Prompt: Retype, without any change, the first line of the records and every line after it through the one containing "Task: Click the search magnifier toolbar icon".

Extracted information:
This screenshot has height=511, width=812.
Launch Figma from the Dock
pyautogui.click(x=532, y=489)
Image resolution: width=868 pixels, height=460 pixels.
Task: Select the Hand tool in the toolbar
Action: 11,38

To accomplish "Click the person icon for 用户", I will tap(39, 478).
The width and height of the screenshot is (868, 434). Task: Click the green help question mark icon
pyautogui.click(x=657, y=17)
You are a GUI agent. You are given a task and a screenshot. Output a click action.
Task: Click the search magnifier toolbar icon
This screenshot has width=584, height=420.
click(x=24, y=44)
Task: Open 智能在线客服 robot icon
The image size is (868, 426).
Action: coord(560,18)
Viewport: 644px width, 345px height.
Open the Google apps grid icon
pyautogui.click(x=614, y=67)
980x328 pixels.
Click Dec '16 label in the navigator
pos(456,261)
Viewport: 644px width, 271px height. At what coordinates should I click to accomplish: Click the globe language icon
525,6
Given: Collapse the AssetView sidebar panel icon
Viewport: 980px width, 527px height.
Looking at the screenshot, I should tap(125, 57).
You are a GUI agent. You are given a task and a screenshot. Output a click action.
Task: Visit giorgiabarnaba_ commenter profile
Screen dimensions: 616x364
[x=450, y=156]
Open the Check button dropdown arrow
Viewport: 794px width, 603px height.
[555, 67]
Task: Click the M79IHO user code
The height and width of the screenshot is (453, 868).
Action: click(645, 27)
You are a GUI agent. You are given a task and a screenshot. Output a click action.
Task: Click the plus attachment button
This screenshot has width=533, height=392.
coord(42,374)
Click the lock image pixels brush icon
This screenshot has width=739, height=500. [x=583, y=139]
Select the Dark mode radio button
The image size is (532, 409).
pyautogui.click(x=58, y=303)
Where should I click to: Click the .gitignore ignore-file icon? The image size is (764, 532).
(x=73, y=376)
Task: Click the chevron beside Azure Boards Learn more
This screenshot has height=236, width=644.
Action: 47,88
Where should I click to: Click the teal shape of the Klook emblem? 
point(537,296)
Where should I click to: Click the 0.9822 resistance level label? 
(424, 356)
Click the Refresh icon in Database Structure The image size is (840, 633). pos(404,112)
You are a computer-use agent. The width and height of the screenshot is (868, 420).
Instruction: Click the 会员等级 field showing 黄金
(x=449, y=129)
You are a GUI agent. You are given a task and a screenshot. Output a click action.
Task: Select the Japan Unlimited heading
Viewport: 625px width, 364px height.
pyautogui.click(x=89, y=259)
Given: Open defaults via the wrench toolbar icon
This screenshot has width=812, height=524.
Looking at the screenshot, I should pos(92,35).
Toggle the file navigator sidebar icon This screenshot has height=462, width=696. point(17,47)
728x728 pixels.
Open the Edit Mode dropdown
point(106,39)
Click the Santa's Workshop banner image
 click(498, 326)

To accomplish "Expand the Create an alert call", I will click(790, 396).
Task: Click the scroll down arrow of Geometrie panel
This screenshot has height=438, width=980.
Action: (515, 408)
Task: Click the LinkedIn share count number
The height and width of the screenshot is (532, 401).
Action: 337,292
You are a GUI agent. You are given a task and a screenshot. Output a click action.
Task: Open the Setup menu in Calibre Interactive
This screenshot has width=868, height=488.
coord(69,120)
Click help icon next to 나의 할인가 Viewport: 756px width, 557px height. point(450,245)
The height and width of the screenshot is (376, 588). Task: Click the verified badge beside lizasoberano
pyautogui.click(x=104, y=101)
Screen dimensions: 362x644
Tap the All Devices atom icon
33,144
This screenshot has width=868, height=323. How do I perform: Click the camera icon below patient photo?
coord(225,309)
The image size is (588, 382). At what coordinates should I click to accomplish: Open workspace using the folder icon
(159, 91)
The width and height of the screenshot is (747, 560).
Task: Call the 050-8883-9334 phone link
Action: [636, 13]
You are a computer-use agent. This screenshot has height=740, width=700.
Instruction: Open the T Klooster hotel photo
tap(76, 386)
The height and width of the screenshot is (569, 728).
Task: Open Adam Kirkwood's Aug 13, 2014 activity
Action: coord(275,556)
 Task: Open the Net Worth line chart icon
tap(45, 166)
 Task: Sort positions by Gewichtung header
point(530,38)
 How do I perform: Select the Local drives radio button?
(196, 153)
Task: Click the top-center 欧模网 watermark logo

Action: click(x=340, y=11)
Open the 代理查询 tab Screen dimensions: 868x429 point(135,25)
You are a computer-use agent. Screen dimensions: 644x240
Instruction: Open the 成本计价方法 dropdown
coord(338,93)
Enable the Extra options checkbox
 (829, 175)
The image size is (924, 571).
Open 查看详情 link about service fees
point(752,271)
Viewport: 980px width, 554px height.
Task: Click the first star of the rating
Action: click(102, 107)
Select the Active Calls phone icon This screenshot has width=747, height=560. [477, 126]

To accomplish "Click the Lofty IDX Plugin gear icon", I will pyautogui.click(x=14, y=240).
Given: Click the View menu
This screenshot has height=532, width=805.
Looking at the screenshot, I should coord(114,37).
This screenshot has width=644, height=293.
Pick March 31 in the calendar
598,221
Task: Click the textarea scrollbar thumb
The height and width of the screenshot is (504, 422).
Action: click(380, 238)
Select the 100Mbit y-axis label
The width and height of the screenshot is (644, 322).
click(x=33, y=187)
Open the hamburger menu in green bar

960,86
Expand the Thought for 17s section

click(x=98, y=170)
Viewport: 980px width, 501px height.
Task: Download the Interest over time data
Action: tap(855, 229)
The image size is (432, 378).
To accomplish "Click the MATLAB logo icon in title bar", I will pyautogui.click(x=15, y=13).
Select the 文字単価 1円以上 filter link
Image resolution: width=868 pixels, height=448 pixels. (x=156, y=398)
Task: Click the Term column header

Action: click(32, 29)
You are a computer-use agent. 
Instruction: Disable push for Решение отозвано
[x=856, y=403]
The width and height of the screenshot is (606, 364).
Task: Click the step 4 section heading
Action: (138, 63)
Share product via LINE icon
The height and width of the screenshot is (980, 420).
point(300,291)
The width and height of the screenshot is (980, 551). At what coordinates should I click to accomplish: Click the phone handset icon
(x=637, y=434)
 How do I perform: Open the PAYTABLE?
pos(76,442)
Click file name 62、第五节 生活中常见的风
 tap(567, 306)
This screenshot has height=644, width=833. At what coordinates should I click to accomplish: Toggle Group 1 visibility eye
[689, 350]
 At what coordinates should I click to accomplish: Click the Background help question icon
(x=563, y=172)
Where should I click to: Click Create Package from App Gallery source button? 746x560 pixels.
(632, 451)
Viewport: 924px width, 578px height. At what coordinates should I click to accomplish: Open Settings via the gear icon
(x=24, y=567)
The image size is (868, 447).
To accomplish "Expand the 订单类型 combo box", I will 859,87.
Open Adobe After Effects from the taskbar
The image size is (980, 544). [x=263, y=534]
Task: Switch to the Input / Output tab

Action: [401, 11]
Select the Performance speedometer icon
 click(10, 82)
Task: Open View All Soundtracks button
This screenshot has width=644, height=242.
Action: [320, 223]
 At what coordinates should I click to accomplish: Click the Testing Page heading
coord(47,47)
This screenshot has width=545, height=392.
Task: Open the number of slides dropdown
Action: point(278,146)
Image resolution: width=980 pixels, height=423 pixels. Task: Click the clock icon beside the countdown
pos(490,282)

Exercise answer:
This screenshot has height=511, width=812.
Launch Figma from the Dock
pyautogui.click(x=532, y=489)
Image resolution: width=868 pixels, height=460 pixels.
Task: Select the Hand tool in the toolbar
Action: 11,38

To accomplish "Click the person icon for 用户", I will tap(39, 478).
The width and height of the screenshot is (868, 434). Task: Click the green help question mark icon
pyautogui.click(x=657, y=17)
You are a GUI agent. You are given a task and a screenshot. Output a click action.
Task: Click the search magnifier toolbar icon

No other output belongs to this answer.